*** DATASET ***

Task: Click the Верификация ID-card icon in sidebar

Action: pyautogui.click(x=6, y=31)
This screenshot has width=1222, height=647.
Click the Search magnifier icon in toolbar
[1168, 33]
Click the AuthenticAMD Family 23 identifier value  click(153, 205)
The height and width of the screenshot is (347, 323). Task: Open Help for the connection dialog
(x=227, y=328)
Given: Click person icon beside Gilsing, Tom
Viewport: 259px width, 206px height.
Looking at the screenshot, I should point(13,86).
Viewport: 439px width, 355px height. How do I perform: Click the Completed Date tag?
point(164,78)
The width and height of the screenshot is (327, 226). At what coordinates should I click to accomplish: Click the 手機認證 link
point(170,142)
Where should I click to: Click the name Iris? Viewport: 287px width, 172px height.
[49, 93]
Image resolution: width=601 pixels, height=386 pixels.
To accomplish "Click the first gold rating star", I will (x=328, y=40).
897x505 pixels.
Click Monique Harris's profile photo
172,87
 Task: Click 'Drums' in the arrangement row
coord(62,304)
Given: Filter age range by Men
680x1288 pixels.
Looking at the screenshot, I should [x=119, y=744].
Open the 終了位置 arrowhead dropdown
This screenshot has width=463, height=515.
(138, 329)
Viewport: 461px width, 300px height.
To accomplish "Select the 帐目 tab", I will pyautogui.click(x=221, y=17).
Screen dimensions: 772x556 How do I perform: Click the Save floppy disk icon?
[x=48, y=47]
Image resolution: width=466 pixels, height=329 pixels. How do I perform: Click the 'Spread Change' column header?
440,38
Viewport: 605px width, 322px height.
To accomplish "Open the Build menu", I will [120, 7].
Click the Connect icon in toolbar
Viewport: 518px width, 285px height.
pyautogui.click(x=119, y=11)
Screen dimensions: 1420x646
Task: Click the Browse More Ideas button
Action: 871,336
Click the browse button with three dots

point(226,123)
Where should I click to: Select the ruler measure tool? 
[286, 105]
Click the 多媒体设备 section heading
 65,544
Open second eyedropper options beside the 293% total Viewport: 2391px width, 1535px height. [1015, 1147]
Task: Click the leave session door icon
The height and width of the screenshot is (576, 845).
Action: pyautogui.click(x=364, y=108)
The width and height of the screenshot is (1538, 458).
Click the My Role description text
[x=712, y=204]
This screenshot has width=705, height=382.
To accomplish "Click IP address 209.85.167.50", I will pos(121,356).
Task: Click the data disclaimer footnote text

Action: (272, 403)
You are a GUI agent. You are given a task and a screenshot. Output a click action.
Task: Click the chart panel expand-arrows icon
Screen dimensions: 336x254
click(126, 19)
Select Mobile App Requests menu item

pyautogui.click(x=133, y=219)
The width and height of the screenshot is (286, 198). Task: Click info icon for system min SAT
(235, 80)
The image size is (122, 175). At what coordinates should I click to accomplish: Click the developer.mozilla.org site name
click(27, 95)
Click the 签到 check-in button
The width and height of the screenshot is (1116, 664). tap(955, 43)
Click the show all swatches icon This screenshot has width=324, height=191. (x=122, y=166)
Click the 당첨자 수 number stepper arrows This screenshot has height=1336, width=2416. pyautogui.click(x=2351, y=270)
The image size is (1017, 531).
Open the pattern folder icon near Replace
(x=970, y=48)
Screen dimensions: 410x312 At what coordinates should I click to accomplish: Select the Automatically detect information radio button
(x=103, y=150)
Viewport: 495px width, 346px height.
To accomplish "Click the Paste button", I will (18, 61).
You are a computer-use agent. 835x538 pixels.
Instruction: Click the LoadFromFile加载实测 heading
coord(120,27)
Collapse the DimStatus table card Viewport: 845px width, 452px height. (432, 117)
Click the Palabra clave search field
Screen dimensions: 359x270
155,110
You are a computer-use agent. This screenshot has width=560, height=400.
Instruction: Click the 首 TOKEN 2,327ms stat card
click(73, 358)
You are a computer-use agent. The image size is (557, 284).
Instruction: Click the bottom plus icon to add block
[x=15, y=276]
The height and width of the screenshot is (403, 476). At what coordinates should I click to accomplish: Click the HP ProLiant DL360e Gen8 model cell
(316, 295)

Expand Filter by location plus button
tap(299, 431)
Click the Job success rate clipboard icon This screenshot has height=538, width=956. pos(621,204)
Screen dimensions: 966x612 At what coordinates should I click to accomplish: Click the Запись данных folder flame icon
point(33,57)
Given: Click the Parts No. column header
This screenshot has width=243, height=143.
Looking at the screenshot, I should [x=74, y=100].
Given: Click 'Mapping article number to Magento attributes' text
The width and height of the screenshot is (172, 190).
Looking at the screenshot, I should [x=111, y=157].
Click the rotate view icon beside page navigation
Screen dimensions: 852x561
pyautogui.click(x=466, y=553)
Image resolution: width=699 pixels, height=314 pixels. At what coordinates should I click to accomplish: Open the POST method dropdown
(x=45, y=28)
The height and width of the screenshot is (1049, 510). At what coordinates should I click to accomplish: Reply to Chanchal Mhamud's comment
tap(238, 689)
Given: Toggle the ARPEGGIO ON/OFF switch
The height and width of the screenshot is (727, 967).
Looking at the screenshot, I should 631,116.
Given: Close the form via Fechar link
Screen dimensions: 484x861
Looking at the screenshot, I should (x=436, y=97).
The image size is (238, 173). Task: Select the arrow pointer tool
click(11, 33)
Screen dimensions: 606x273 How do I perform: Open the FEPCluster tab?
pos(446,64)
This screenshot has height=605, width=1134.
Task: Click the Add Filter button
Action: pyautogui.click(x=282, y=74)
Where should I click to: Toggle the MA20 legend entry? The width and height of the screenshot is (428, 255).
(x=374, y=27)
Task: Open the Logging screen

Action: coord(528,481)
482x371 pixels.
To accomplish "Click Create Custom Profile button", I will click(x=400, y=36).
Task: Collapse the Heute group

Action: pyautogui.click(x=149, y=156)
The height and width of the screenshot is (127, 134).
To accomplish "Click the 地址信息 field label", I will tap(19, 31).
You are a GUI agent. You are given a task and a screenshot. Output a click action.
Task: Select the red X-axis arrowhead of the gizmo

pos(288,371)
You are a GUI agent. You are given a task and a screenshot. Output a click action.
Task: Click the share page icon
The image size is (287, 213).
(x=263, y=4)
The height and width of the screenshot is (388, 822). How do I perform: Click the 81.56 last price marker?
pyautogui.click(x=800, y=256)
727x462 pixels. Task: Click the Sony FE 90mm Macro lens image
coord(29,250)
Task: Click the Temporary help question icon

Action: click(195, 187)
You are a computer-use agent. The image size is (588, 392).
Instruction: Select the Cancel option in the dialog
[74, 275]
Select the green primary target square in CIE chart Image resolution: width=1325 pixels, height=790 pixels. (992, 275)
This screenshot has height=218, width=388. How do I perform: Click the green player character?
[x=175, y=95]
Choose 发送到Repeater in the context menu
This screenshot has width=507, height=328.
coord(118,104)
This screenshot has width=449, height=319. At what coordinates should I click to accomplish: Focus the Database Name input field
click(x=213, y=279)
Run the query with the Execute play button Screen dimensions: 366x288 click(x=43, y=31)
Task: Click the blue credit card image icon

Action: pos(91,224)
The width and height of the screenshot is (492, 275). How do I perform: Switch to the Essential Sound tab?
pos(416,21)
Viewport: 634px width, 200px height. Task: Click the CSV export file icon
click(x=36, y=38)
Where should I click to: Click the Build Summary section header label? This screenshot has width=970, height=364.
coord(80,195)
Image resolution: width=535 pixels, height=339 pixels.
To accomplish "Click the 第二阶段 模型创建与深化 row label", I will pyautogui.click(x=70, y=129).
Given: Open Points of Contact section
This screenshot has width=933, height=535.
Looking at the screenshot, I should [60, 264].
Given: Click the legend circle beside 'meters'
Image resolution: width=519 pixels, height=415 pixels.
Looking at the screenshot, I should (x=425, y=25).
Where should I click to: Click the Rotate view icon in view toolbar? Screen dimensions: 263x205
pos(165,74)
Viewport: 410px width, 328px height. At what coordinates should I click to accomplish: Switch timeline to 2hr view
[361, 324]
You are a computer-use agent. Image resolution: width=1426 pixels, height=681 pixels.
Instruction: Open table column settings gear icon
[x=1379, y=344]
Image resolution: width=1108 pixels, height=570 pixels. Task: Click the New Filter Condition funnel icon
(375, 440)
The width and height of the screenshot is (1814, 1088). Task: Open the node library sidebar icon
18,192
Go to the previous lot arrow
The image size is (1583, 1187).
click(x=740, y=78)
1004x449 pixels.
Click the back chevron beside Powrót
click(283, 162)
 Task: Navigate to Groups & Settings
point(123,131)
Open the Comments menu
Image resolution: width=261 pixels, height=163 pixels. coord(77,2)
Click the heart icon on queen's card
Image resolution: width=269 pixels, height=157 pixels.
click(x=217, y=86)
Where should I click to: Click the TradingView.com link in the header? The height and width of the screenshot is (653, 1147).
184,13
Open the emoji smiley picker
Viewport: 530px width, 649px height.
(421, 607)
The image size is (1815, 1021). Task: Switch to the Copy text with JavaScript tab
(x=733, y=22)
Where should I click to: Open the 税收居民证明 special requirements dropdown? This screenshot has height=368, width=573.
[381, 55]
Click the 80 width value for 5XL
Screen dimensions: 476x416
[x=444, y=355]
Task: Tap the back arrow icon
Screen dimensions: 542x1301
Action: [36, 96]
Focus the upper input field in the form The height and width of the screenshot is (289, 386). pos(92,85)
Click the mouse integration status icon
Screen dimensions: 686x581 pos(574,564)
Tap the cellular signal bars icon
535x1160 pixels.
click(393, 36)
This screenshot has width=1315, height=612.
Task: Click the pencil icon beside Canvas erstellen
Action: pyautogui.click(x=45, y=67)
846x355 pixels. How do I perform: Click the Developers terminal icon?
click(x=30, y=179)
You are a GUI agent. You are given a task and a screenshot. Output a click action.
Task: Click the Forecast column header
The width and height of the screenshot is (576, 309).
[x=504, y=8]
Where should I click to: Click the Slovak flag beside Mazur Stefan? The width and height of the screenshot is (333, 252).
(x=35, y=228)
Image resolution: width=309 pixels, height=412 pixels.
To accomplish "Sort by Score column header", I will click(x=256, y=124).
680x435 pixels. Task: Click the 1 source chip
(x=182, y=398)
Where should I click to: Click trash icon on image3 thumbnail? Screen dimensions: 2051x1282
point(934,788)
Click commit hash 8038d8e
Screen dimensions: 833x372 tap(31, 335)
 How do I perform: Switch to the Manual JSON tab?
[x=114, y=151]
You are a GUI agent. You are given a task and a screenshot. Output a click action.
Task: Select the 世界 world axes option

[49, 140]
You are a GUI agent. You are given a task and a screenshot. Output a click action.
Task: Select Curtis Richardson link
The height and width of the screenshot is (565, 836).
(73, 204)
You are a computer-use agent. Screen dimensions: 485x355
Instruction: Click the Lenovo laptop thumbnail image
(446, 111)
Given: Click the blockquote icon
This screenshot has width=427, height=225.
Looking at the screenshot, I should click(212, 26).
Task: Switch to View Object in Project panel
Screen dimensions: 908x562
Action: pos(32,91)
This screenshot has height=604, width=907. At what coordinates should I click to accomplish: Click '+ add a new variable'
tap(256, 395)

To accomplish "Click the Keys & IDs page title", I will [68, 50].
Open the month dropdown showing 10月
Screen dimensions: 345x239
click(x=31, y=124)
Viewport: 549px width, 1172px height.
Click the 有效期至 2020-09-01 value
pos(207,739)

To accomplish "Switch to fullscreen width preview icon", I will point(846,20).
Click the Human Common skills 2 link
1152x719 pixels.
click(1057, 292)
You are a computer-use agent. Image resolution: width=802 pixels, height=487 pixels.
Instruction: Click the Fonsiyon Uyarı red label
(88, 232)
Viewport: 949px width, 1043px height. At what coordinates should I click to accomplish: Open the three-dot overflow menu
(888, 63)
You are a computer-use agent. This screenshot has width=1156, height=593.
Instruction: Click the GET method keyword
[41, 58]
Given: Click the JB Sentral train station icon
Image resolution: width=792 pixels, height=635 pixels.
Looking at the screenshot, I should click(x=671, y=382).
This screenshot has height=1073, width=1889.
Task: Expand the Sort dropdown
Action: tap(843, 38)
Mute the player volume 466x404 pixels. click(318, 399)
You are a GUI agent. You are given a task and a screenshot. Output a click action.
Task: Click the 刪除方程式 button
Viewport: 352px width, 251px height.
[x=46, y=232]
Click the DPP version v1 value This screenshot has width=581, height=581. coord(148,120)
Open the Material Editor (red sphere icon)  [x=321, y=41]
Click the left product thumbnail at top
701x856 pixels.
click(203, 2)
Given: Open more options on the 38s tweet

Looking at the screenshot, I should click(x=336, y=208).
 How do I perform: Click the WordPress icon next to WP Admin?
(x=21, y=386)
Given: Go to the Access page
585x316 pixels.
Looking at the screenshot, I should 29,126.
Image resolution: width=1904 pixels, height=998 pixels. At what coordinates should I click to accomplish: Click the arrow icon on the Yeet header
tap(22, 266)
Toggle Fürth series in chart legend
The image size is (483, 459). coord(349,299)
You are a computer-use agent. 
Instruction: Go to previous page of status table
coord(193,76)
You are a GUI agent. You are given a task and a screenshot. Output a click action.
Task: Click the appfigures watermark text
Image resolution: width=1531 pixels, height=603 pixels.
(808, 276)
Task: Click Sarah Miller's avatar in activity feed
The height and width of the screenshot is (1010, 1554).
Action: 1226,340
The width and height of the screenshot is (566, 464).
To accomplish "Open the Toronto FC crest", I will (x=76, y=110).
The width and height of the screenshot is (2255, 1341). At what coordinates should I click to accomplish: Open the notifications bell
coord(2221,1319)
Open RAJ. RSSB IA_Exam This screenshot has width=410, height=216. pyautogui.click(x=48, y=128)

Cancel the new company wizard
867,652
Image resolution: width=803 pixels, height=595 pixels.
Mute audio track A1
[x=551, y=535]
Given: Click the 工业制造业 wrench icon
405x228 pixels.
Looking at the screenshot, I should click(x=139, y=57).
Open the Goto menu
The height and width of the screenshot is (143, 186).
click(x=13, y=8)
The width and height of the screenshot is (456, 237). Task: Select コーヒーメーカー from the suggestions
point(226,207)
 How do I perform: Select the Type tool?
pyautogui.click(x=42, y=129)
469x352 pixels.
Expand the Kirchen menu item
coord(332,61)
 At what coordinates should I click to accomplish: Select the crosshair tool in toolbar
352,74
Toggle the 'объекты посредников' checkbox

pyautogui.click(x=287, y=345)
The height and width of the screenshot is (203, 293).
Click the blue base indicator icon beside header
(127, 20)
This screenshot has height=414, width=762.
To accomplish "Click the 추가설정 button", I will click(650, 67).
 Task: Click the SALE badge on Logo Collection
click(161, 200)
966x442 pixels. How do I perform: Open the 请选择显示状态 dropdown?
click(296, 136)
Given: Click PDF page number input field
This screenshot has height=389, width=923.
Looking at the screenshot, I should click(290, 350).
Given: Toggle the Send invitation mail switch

***

● WHAT NEEDS TO BE DONE: Quote the records verbatim from the line containing "Screen dimensions: 606x273" through the line containing "Action: coord(528,481)", both included.

● RESULT OF THE EXERCISE:
Screen dimensions: 606x273 How do I perform: Open the FEPCluster tab?
pos(446,64)
This screenshot has height=605, width=1134.
Task: Click the Add Filter button
Action: pyautogui.click(x=282, y=74)
Where should I click to: Toggle the MA20 legend entry? The width and height of the screenshot is (428, 255).
(x=374, y=27)
Task: Open the Logging screen

Action: coord(528,481)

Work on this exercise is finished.